# Lodging Info for the SoCal Vintage BMW Meet - Sat. Oct. 11



## leonine99 (Jun 8, 2008)

For those of you that are coming from out of town to attend the SoCal Vintage BMW Meet on Saturday Oct. 11, we have been able to secure some very favorable rates with a couple of hotels very close to the Meet - and all this information is posted on the website as well - socalvintagebmw.com.

Hoiday Inn Express is offering the best group rate of $109.00 plus tax, including hot breakfast in the morning, parking, local calls, and internet connection. Call Ellen Mapue at 818-989-5010 directly or e-mail her at [email protected] to book reservation, and mention you are with the SoCal Vintage BMW Group. Rooms are on a first come, first served basis, so don't delay.

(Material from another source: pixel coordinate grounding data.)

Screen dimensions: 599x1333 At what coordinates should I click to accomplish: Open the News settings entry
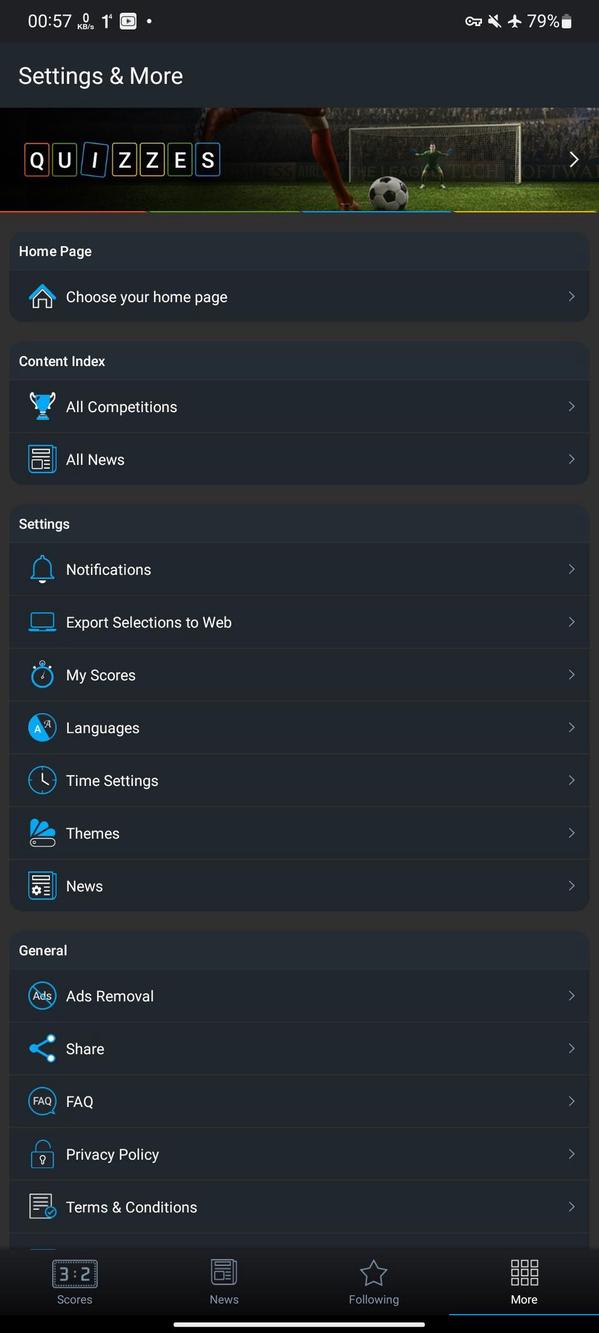(299, 886)

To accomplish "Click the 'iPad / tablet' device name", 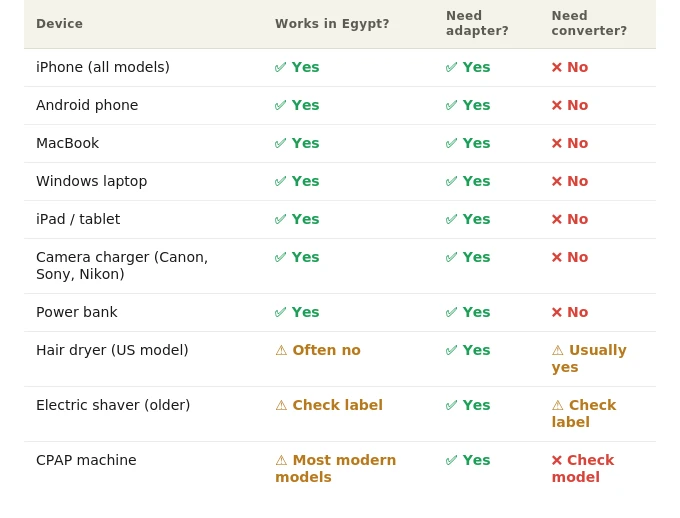I will point(78,219).
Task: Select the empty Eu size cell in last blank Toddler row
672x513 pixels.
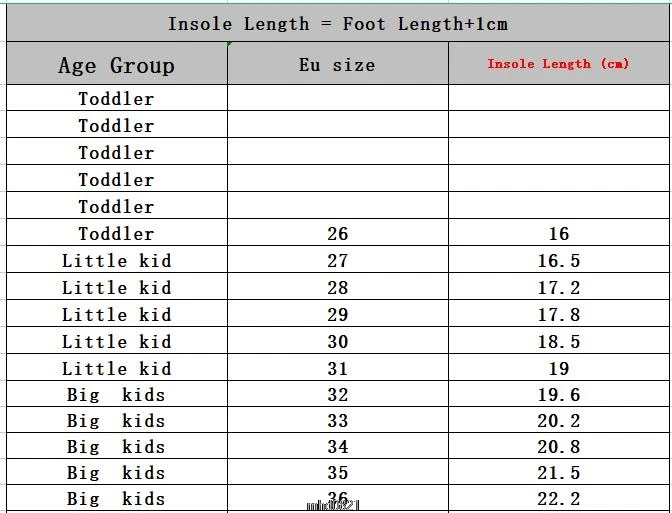Action: (338, 206)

Carriage House Best Western is offering a rate of $109 for a King Bed room and $118 for two Queen Beds (plus tax). Call 877-787-2300 and say you are part of the SoCal Vintage BMW Group. Reservations must be made at least a week prior to the event, as they will release any remaining rooms to the public by then.

We're looking forward to a great meet, and are contemplating a Malibu drive in September, so feel free to give your indication of interest on that as well. Info on food will be posted shortly! Anyone who hasn't registered for the show please do so, as registration fees will go up after September 7. Thanks!

Jeff


----------